** START OF Material **
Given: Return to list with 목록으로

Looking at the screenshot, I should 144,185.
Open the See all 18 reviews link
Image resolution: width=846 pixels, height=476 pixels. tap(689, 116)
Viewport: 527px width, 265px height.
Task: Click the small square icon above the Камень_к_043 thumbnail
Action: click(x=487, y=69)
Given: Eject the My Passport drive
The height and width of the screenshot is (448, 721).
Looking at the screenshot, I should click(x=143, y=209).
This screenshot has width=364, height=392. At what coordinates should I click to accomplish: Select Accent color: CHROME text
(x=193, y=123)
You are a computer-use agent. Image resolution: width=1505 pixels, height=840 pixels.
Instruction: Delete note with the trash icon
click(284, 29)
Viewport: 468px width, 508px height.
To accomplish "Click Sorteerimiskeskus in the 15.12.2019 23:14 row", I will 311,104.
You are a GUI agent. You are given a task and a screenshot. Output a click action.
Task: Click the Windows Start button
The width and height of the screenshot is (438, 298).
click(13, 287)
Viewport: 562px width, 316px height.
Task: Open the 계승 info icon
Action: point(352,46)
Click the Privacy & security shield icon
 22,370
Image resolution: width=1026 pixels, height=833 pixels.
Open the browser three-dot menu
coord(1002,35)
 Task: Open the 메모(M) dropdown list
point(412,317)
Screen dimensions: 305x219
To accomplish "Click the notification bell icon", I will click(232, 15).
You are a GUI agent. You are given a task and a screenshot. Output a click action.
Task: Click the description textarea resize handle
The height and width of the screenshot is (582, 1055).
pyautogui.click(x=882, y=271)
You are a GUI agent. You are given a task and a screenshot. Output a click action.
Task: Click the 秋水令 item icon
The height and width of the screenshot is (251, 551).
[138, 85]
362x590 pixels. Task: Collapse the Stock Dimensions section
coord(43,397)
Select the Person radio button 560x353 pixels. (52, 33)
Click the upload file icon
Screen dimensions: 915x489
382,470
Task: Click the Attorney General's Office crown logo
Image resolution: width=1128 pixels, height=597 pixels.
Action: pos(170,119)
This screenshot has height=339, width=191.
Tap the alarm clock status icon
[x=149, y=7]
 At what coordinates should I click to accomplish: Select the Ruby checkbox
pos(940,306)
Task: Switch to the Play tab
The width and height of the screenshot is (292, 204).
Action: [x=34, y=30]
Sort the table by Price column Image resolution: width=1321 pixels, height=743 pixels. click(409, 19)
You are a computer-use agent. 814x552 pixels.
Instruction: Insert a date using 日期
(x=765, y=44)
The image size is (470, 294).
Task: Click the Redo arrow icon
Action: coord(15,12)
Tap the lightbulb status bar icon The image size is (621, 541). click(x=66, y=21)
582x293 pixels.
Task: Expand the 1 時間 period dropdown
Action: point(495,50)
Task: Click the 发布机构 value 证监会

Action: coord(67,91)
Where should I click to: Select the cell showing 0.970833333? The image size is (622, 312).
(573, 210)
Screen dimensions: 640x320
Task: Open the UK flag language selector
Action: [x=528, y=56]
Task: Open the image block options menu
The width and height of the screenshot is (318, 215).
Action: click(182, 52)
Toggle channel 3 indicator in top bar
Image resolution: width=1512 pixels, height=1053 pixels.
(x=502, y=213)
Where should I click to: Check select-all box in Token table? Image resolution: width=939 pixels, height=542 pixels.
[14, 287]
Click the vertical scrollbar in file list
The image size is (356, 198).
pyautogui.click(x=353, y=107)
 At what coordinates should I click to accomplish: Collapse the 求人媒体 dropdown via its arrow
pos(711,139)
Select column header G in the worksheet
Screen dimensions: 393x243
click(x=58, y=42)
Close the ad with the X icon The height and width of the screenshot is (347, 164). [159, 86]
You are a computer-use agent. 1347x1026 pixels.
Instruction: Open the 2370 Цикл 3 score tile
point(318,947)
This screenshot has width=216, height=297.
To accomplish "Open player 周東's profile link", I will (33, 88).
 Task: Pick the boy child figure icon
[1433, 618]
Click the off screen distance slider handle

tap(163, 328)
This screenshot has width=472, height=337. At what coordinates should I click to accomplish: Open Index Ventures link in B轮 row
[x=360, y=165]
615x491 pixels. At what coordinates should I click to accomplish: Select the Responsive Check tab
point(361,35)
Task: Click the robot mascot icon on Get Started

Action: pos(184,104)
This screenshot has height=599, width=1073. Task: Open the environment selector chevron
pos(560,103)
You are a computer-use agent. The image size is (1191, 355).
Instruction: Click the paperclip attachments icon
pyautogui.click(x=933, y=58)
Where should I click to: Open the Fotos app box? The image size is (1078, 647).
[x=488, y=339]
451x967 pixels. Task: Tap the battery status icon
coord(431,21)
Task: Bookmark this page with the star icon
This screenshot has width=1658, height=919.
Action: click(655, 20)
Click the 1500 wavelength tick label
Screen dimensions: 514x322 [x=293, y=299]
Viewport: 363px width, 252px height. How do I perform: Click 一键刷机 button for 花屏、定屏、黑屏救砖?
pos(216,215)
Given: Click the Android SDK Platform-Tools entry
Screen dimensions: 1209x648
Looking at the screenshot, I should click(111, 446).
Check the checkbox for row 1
** END OF Material **
## Do this
Count the lines in the listing above that contain the word "link", and reply with the number alone.

## Expected answer
3